La méthanisation requiert l’allongement des réseaux et des installations d’injection. Elle nécessite aussi l’extension du réseau de distribution du gaz.

2% de fuites de gaz provoquent une augmentation de 50% des émissions de gaz à effet de serre.

* NGVA Natural & Biogaz Vehicle Association : Etude européenne du cabinet Thinkstep pour NGVA portée par  Volvo, Scania, Iveco, Daimler, Audi, Total, Shell

L’étude Thinkstep retient le chiffre de 20% de mélange GNV  bioGNV à l’horizon 2030.

La PPE programme 7% (30TWh) d’injection de biométhane dans le réseau à l’échéance 2028.

Ce taux de 20% de biométhane dans le gaz naturel conduit à une réduction des émissions de gaz à effet de serre de 7 à 36% selon le type de véhicule et la référence à l’essence ou au diesel (Etude Thinkstep page 101 et suivantes.)

Le scénario NégaWatt prévoit une baisse de la consommation de gaz de 7% à l’horizon 2030 (ref 2015). La fourniture de gaz serait alors de 426 TWh dont 386 TWh de gaz fossile(78%) 10 TWh de biométhane (2.5%) et 3 TWh de pyro-gazéification. A l’horizon 2050 l’utilisation du gaz représente 295 TWh dont 0% de gaz fossile, 135 TWh de biométhane (45%) 86 TWh issus de la méthanation et 75 TWh issus de la pyro-gazéification.
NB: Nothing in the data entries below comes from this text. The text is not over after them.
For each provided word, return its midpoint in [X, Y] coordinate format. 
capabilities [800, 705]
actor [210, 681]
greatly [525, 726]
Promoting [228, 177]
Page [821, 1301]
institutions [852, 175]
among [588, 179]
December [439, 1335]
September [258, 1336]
Le rapport final du scénario Facteur 4 de la Région Bretagne a été élaboré par le cabinet Artelys appuyé par le Groupe d’Analyse et de Contribution « Prospective 2040 » (GAC 2040), composé de l’Etat, de l’ADEME, de l’Observatoire de l’Environnement et des gestionnaires de réseaux électriques et gaziers (RTE, Enedis, GRTgaz, GRDF). Selon ce rapport la production de bio-méthane de la Bretagne serait de 17 TWh en 2050 dont 12 TWh injectés dans le réseau ( 9% de la production nationale). En 2030 la production bretonne serait de 9 TWh soit 30% de l’objectif national d’injection de la PPE en totalité injecté dans le réseau. 

Voir aussi l’annexe G de l’étude Thinkstep (page 170) qui compare les émissions des gaz à effet de serre pour véhicules essence, diesel, gaz et électriques.